Doan Son, Xu Hua
Department of Biomedical Informatics, School of Medicine, Vanderbilt University.
Proc Int Conf Comput Ling. 2010 Aug;2010:259-266.
Due to the lack of annotated data sets, there are few studies on machine learning based approaches to extract named entities (NEs) in clinical text. The 2009 i2b2 NLP challenge is a task to extract six types of medication related NEs, including medication names, dosage, mode, frequency, duration, and reason from hospital discharge summaries. Several machine learning based systems have been developed and showed good performance in the challenge. Those systems often involve two steps: 1) recognition of medication related entities; and 2) determination of the relation between a medication name and its modifiers (e.g., dosage). A few machine learning algorithms including Conditional Random Field (CRF) and Maximum Entropy have been applied to the Named Entity Recognition (NER) task at the first step. In this study, we developed a Support Vector Machine (SVM) based method to recognize medication related entities. In addition, we systematically investigated various types of features for NER in clinical text. Evaluation on 268 manually annotated discharge summaries from i2b2 challenge showed that the SVM-based NER system achieved the best F-score of 90.05% (93.20% Precision, 87.12% Recall), when semantic features generated from a rule-based system were included.

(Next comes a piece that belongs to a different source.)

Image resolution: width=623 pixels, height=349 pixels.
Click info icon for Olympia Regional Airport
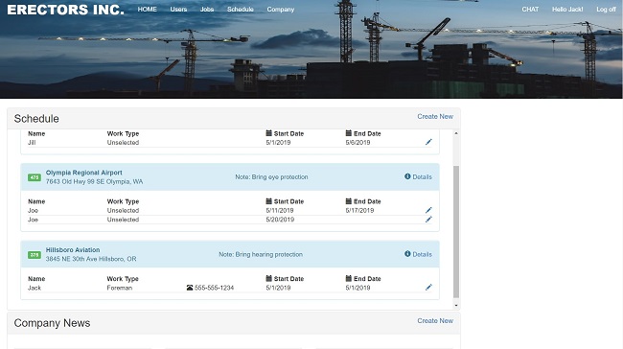coord(407,176)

由于缺乏带注释的数据集,基于机器学习的方法从临床文本中提取命名实体(NE)的研究很少。2009年的i2b2自然语言处理挑战赛是一项从医院出院小结中提取六种与药物相关的命名实体的任务,包括药物名称、剂量、服用方式、频率、持续时间和用药原因。已经开发了几个基于机器学习的系统,并在挑战赛中表现出良好的性能。这些系统通常涉及两个步骤:1)识别与药物相关的实体;2)确定药物名称与其修饰词(如剂量)之间的关系。包括条件随机场(CRF)和最大熵在内的一些机器学习算法已应用于第一步的命名实体识别(NER)任务。在本研究中,我们开发了一种基于支持向量机(SVM)的方法来识别与药物相关的实体。此外,我们系统地研究了临床文本中NER的各种特征类型。对i2b2挑战赛中268份人工标注的出院小结进行评估,结果表明,当包含基于规则系统生成的语义特征时,基于SVM的NER系统获得了最佳F值,为90.05%(精确率93.20%,召回率87.12%)。